**STUDY TEXT**.
───
"Realizing that the broadcast had provided an opportunity to abandon the plot. Wolff had flown to see Hitler and told him that the whole of Catholic Italy would defend the Vatican to protect the pope.
Warming to his argument, Wolff went on to tell Hitler that to deal with mass civil unrest would require German troops to be withdrawn from the southern front where they were engaged trying to hold back the advancing Allies.
The atmosphere in Hitler's office was captured in Wolff's account preserved in the Jesuit Curia library at the Borgo Santo Spirito in Rome:'Hitler, his hand trembling, stood at his office window staring out at the fir trees, the look on his face one when he received bad news.' Wolff told him he had asked Bishop Alois Hudal to 'persuade' Pius to leave the Vatican voluntarily. It emerged that Hudal actually went through the motions of exploring the idea with fellow Nazi sympathizers in the Vatican. But no doubt awed by the responsibility stemming from their mere knowledge of the proposal, they refused to take it any further. Only then had Hudal abandoned the idea.
Wolff recalled how Hitler had finally turned from his office window and cancelled the plot, 'the madness in his eyes all too evident.'
Hauptsturmfuhrer Theodor Dannecker arrived in Rome by train on the evening of October 8, 1943. He was thirty years old, a slim, lantern-jawed bachelor and his height, six feet three inches tall, did nothing to compensate for his poorly coordinated body movements, which included a tic that continually flicked his head to one side.
Early that year he had carried out deportations from Bulgaria, Greece, and Yugoslavia of over eleven thousand Jews to Aushwitz and Treblenka. Previously he had performed similar operations in France, Poland, Belgium, and Holland. In all, Dannecker had sent several hundred thousand Jews to their deaths. Ironically his first girlfriend, Lisbeth Stern, had been Jewish.
───
**GIVEN ENTRIES**.

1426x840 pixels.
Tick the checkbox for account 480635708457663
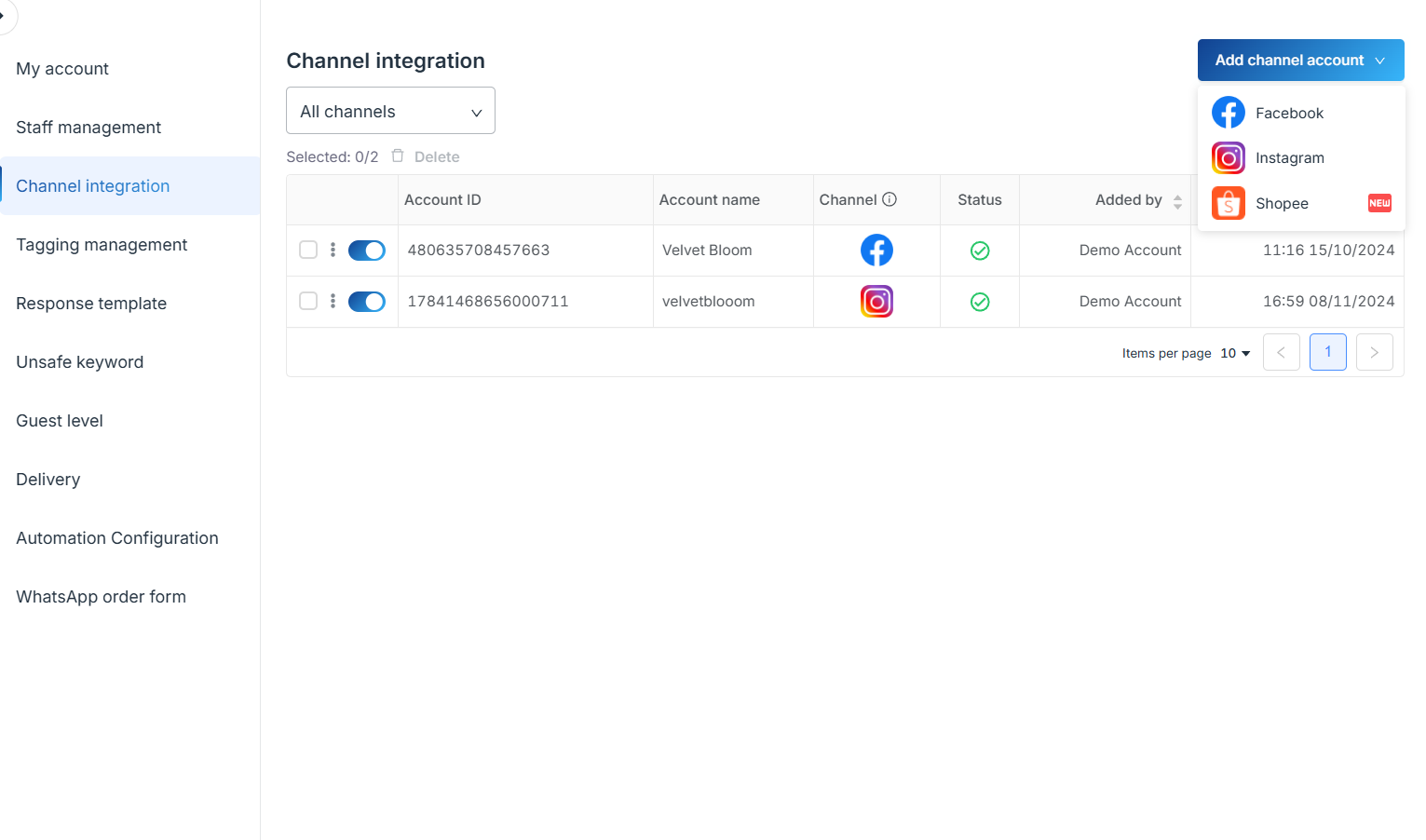[308, 251]
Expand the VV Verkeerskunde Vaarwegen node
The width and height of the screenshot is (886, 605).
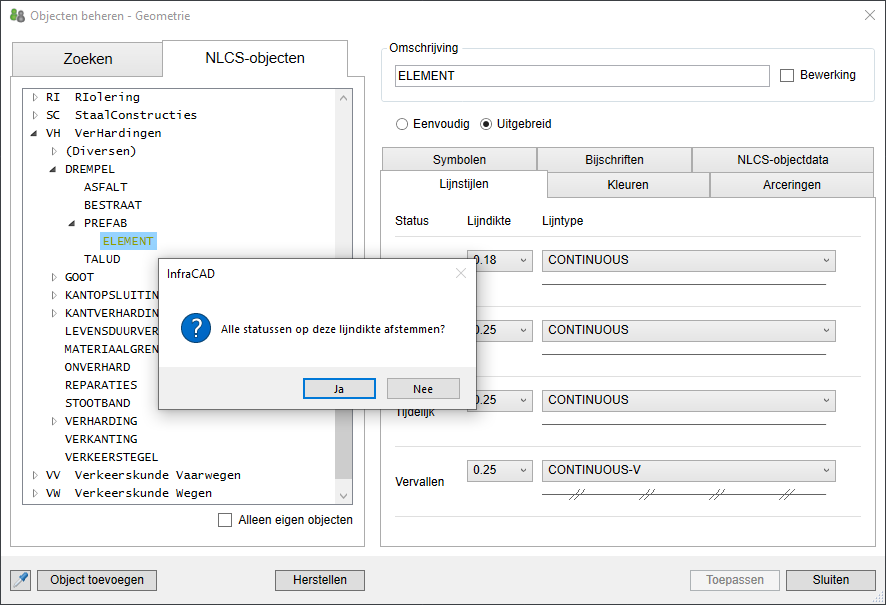tap(35, 475)
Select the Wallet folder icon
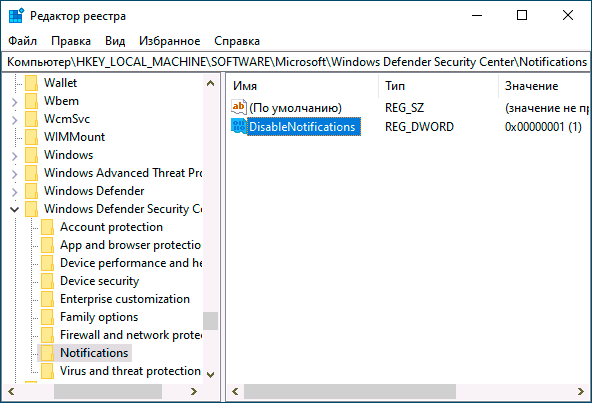 31,83
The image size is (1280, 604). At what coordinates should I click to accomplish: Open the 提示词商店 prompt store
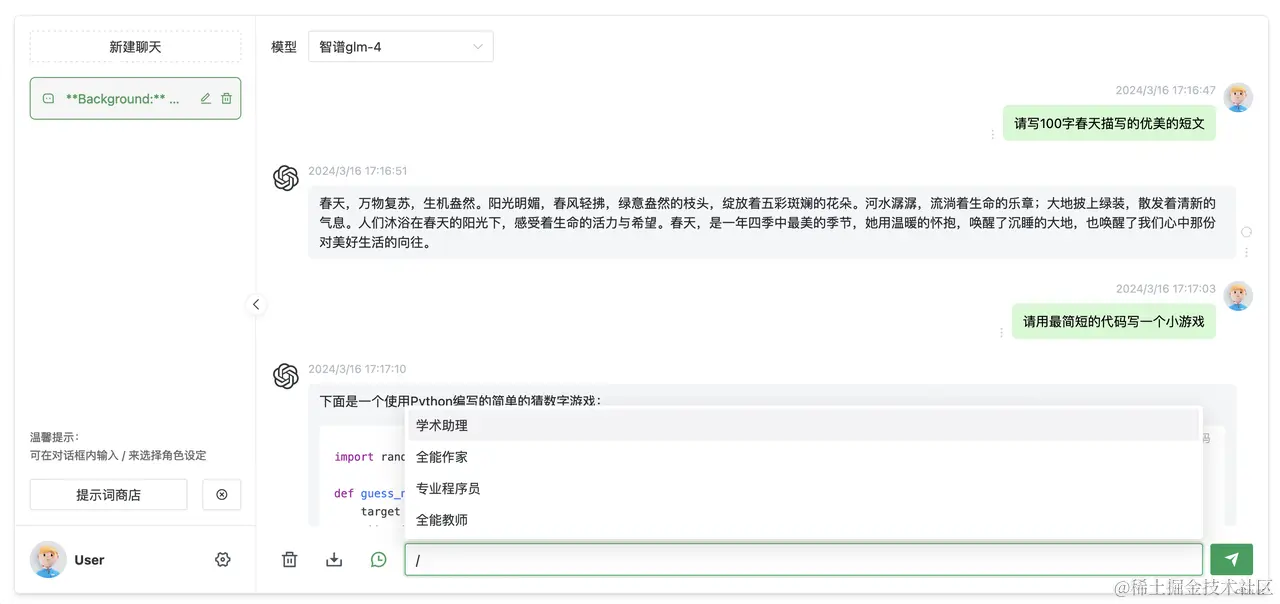(108, 494)
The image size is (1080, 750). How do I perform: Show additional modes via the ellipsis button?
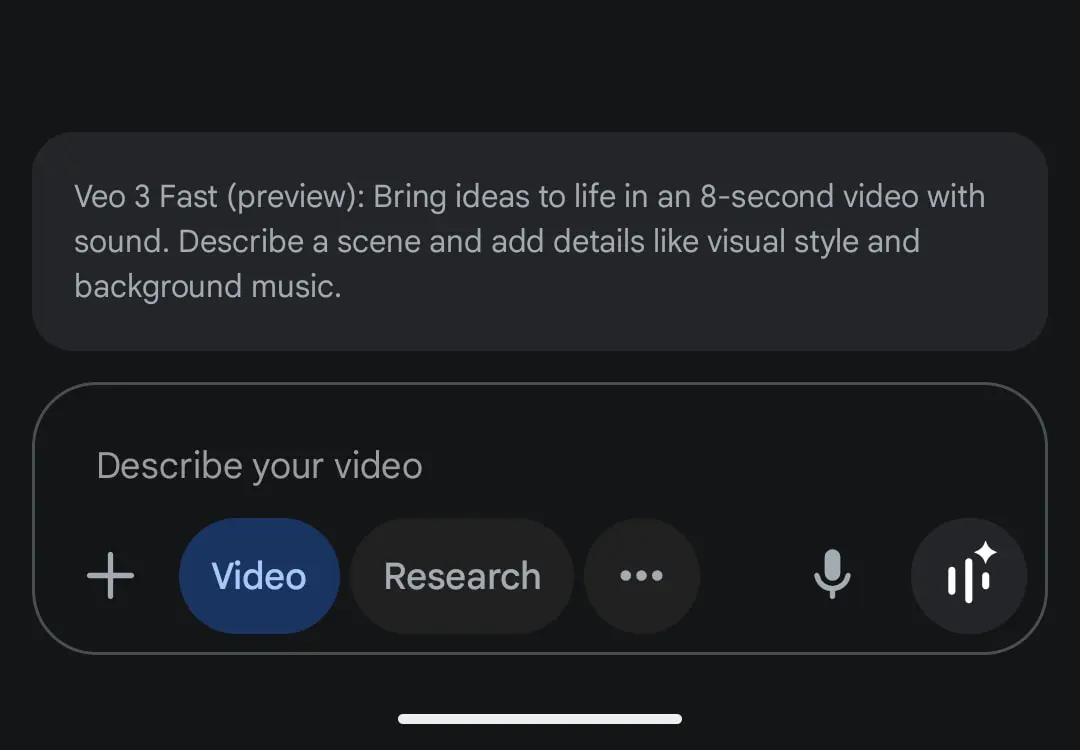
───
**ACTIVITY**.
Using the passage on Wolff and Dannecker, decide whether each statement agrees with it, and answer yes or no with the deciding words quoted exactly. (a) Dannecker reached Rome by train on the evening of October 8, 1943. (b) The Nazi sympathizers in the Vatican with whom Hudal explored the idea chose to pursue it further. (c) Dannecker's first girlfriend was Jewish. The records are not needed for this work.

**EXERCISE SOLUTION**.
(a) Yes: "Hauptsturmfuhrer Theodor Dannecker arrived in Rome by train on the evening of October 8, 1943."
(b) No: "they refused to take it any further."
(c) Yes: "Ironically his first girlfriend, Lisbeth Stern, had been Jewish."